== Given instruction ==
Copy out all of the records below word for word, altering nothing.

[Target pointing data]
▬▬▬▬▬▬▬▬▬▬

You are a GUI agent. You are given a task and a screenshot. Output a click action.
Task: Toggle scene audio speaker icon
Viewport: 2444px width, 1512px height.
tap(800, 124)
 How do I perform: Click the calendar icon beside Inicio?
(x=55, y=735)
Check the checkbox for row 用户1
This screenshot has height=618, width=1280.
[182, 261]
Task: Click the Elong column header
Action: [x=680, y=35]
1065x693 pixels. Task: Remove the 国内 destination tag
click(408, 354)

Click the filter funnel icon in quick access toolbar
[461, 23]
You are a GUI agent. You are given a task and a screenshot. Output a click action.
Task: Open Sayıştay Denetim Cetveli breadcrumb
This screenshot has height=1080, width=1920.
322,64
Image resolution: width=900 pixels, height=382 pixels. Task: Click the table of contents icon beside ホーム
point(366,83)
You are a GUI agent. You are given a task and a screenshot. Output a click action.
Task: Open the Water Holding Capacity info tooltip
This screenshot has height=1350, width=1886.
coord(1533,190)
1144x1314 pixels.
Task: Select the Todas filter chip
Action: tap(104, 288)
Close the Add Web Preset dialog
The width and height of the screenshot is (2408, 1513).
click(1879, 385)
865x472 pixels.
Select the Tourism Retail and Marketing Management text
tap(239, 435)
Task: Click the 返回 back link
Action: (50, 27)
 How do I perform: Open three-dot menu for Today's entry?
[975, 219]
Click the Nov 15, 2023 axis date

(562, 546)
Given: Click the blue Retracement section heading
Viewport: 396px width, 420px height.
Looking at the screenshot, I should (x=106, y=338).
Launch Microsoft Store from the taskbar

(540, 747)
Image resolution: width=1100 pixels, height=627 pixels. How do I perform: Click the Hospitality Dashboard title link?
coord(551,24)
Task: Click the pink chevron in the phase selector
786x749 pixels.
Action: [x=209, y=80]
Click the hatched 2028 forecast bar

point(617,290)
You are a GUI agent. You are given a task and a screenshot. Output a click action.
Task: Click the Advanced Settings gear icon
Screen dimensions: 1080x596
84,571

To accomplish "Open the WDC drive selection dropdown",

▬▬▬▬▬▬▬▬▬▬

== The reply ==
You are a GUI agent. You are given a task and a screenshot. Output a click action.
Task: Toggle scene audio speaker icon
Viewport: 2444px width, 1512px height.
tap(800, 124)
 How do I perform: Click the calendar icon beside Inicio?
(x=55, y=735)
Check the checkbox for row 用户1
This screenshot has height=618, width=1280.
[182, 261]
Task: Click the Elong column header
Action: [x=680, y=35]
1065x693 pixels. Task: Remove the 国内 destination tag
click(408, 354)

Click the filter funnel icon in quick access toolbar
[461, 23]
You are a GUI agent. You are given a task and a screenshot. Output a click action.
Task: Open Sayıştay Denetim Cetveli breadcrumb
This screenshot has height=1080, width=1920.
322,64
Image resolution: width=900 pixels, height=382 pixels. Task: Click the table of contents icon beside ホーム
point(366,83)
You are a GUI agent. You are given a task and a screenshot. Output a click action.
Task: Open the Water Holding Capacity info tooltip
This screenshot has height=1350, width=1886.
coord(1533,190)
1144x1314 pixels.
Task: Select the Todas filter chip
Action: tap(104, 288)
Close the Add Web Preset dialog
The width and height of the screenshot is (2408, 1513).
click(1879, 385)
865x472 pixels.
Select the Tourism Retail and Marketing Management text
tap(239, 435)
Task: Click the 返回 back link
Action: (50, 27)
 How do I perform: Open three-dot menu for Today's entry?
[975, 219]
Click the Nov 15, 2023 axis date

(562, 546)
Given: Click the blue Retracement section heading
Viewport: 396px width, 420px height.
Looking at the screenshot, I should (x=106, y=338).
Launch Microsoft Store from the taskbar

(540, 747)
Image resolution: width=1100 pixels, height=627 pixels. How do I perform: Click the Hospitality Dashboard title link?
coord(551,24)
Task: Click the pink chevron in the phase selector
786x749 pixels.
Action: [x=209, y=80]
Click the hatched 2028 forecast bar

point(617,290)
You are a GUI agent. You are given a task and a screenshot. Output a click action.
Task: Click the Advanced Settings gear icon
Screen dimensions: 1080x596
84,571

To accomplish "Open the WDC drive selection dropdown",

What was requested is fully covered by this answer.